> **ACTION ITEM**
Repeat every record below exactly as it appears.

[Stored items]
---------------

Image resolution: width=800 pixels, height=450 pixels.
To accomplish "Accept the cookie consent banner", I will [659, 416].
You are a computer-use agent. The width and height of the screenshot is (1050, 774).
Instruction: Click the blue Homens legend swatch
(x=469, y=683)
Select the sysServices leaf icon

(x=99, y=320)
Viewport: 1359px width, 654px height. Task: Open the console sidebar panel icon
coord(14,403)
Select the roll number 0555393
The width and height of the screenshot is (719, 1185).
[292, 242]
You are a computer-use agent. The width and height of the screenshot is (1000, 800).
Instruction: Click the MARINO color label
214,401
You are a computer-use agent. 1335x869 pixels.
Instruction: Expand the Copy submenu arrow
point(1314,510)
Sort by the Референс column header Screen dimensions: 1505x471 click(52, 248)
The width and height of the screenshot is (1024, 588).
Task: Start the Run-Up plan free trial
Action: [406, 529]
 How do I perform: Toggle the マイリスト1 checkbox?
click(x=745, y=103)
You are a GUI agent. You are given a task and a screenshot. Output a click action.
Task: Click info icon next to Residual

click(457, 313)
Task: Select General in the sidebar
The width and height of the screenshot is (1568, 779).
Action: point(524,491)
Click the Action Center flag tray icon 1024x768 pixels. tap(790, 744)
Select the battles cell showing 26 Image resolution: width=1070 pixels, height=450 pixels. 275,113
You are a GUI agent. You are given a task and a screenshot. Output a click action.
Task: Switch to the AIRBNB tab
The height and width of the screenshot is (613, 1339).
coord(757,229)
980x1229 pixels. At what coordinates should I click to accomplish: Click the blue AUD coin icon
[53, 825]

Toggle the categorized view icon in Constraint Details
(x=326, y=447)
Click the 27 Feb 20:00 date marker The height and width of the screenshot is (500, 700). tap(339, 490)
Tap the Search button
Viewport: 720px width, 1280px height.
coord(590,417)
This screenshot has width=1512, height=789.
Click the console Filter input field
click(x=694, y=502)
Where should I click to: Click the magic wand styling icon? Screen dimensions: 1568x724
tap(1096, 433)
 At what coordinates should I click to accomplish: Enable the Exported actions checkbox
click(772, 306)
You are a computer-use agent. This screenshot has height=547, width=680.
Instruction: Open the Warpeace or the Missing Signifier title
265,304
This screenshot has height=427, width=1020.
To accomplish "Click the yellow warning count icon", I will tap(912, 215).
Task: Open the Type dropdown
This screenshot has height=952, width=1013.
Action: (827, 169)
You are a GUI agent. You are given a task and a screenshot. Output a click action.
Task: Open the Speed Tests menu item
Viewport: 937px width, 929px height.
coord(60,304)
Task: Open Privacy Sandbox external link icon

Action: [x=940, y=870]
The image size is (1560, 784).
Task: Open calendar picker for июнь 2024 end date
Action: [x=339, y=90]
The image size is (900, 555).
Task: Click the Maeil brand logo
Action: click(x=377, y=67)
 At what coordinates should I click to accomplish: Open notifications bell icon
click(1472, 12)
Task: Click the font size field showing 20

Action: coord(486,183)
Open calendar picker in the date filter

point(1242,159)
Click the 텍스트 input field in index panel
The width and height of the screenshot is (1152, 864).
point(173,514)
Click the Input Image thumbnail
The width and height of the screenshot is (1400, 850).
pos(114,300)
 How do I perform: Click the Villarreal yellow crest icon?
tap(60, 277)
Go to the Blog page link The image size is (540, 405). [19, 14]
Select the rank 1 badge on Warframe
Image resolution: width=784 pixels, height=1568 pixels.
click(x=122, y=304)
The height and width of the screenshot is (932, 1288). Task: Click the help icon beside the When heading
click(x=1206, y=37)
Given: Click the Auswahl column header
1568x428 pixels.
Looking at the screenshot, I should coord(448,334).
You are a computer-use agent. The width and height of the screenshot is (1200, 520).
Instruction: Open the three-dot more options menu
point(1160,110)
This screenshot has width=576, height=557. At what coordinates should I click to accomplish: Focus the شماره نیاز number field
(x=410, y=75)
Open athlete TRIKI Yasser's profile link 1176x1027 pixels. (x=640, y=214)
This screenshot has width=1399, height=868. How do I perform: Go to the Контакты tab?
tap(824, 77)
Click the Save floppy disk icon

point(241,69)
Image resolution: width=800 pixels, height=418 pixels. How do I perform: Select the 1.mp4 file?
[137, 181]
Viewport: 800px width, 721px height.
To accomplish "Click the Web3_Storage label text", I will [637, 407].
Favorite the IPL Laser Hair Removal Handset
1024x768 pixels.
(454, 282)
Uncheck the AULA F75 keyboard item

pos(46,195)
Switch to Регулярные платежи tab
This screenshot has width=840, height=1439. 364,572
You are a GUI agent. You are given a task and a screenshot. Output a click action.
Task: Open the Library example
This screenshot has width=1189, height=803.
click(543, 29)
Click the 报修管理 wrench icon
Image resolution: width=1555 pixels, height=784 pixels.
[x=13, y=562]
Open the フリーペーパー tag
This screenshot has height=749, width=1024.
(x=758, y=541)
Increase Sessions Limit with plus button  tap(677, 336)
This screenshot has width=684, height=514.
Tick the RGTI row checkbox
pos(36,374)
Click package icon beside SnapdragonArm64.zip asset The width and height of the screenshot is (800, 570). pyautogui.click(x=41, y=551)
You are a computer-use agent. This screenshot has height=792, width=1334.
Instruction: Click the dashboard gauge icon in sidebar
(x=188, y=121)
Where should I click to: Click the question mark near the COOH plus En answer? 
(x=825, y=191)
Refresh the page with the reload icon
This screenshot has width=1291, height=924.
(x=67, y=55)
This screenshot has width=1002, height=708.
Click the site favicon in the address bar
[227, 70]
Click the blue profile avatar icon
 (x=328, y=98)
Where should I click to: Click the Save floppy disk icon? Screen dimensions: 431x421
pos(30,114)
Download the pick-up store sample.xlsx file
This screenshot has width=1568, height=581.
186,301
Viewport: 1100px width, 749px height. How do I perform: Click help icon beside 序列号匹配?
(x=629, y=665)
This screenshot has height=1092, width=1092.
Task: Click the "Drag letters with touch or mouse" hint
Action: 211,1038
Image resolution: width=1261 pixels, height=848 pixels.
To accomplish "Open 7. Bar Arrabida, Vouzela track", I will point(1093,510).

---------------

> **SOLUTION FOR THIS TASK**
Image resolution: width=800 pixels, height=450 pixels.
To accomplish "Accept the cookie consent banner", I will [659, 416].
You are a computer-use agent. The width and height of the screenshot is (1050, 774).
Instruction: Click the blue Homens legend swatch
(x=469, y=683)
Select the sysServices leaf icon

(x=99, y=320)
Viewport: 1359px width, 654px height. Task: Open the console sidebar panel icon
coord(14,403)
Select the roll number 0555393
The width and height of the screenshot is (719, 1185).
[292, 242]
You are a computer-use agent. The width and height of the screenshot is (1000, 800).
Instruction: Click the MARINO color label
214,401
You are a computer-use agent. 1335x869 pixels.
Instruction: Expand the Copy submenu arrow
point(1314,510)
Sort by the Референс column header Screen dimensions: 1505x471 click(52, 248)
The width and height of the screenshot is (1024, 588).
Task: Start the Run-Up plan free trial
Action: [406, 529]
 How do I perform: Toggle the マイリスト1 checkbox?
click(x=745, y=103)
You are a GUI agent. You are given a task and a screenshot. Output a click action.
Task: Click info icon next to Residual

click(457, 313)
Task: Select General in the sidebar
The width and height of the screenshot is (1568, 779).
Action: point(524,491)
Click the Action Center flag tray icon 1024x768 pixels. tap(790, 744)
Select the battles cell showing 26 Image resolution: width=1070 pixels, height=450 pixels. 275,113
You are a GUI agent. You are given a task and a screenshot. Output a click action.
Task: Switch to the AIRBNB tab
The height and width of the screenshot is (613, 1339).
coord(757,229)
980x1229 pixels. At what coordinates should I click to accomplish: Click the blue AUD coin icon
[53, 825]

Toggle the categorized view icon in Constraint Details
(x=326, y=447)
Click the 27 Feb 20:00 date marker The height and width of the screenshot is (500, 700). tap(339, 490)
Tap the Search button
Viewport: 720px width, 1280px height.
coord(590,417)
This screenshot has width=1512, height=789.
Click the console Filter input field
click(x=694, y=502)
Where should I click to: Click the magic wand styling icon? Screen dimensions: 1568x724
tap(1096, 433)
 At what coordinates should I click to accomplish: Enable the Exported actions checkbox
click(772, 306)
You are a computer-use agent. This screenshot has height=547, width=680.
Instruction: Open the Warpeace or the Missing Signifier title
265,304
This screenshot has height=427, width=1020.
To accomplish "Click the yellow warning count icon", I will tap(912, 215).
Task: Open the Type dropdown
This screenshot has height=952, width=1013.
Action: (827, 169)
You are a GUI agent. You are given a task and a screenshot. Output a click action.
Task: Open the Speed Tests menu item
Viewport: 937px width, 929px height.
coord(60,304)
Task: Open Privacy Sandbox external link icon

Action: [x=940, y=870]
The image size is (1560, 784).
Task: Open calendar picker for июнь 2024 end date
Action: [x=339, y=90]
The image size is (900, 555).
Task: Click the Maeil brand logo
Action: click(x=377, y=67)
 At what coordinates should I click to accomplish: Open notifications bell icon
click(1472, 12)
Task: Click the font size field showing 20

Action: coord(486,183)
Open calendar picker in the date filter

point(1242,159)
Click the 텍스트 input field in index panel
The width and height of the screenshot is (1152, 864).
point(173,514)
Click the Input Image thumbnail
The width and height of the screenshot is (1400, 850).
pos(114,300)
 How do I perform: Click the Villarreal yellow crest icon?
tap(60, 277)
Go to the Blog page link The image size is (540, 405). [19, 14]
Select the rank 1 badge on Warframe
Image resolution: width=784 pixels, height=1568 pixels.
click(x=122, y=304)
The height and width of the screenshot is (932, 1288). Task: Click the help icon beside the When heading
click(x=1206, y=37)
Given: Click the Auswahl column header
1568x428 pixels.
Looking at the screenshot, I should coord(448,334).
You are a computer-use agent. The width and height of the screenshot is (1200, 520).
Instruction: Open the three-dot more options menu
point(1160,110)
This screenshot has width=576, height=557. At what coordinates should I click to accomplish: Focus the شماره نیاز number field
(x=410, y=75)
Open athlete TRIKI Yasser's profile link 1176x1027 pixels. (x=640, y=214)
This screenshot has width=1399, height=868. How do I perform: Go to the Контакты tab?
tap(824, 77)
Click the Save floppy disk icon

point(241,69)
Image resolution: width=800 pixels, height=418 pixels. How do I perform: Select the 1.mp4 file?
[137, 181]
Viewport: 800px width, 721px height.
To accomplish "Click the Web3_Storage label text", I will [637, 407].
Favorite the IPL Laser Hair Removal Handset
1024x768 pixels.
(454, 282)
Uncheck the AULA F75 keyboard item

pos(46,195)
Switch to Регулярные платежи tab
This screenshot has width=840, height=1439. 364,572
You are a GUI agent. You are given a task and a screenshot. Output a click action.
Task: Open the Library example
This screenshot has width=1189, height=803.
click(543, 29)
Click the 报修管理 wrench icon
Image resolution: width=1555 pixels, height=784 pixels.
[x=13, y=562]
Open the フリーペーパー tag
This screenshot has height=749, width=1024.
(x=758, y=541)
Increase Sessions Limit with plus button  tap(677, 336)
This screenshot has width=684, height=514.
Tick the RGTI row checkbox
pos(36,374)
Click package icon beside SnapdragonArm64.zip asset The width and height of the screenshot is (800, 570). pyautogui.click(x=41, y=551)
You are a computer-use agent. This screenshot has height=792, width=1334.
Instruction: Click the dashboard gauge icon in sidebar
(x=188, y=121)
Where should I click to: Click the question mark near the COOH plus En answer? 
(x=825, y=191)
Refresh the page with the reload icon
This screenshot has width=1291, height=924.
(x=67, y=55)
This screenshot has width=1002, height=708.
Click the site favicon in the address bar
[227, 70]
Click the blue profile avatar icon
 (x=328, y=98)
Where should I click to: Click the Save floppy disk icon? Screen dimensions: 431x421
pos(30,114)
Download the pick-up store sample.xlsx file
This screenshot has width=1568, height=581.
186,301
Viewport: 1100px width, 749px height. How do I perform: Click help icon beside 序列号匹配?
(x=629, y=665)
This screenshot has height=1092, width=1092.
Task: Click the "Drag letters with touch or mouse" hint
Action: 211,1038
Image resolution: width=1261 pixels, height=848 pixels.
To accomplish "Open 7. Bar Arrabida, Vouzela track", I will point(1093,510).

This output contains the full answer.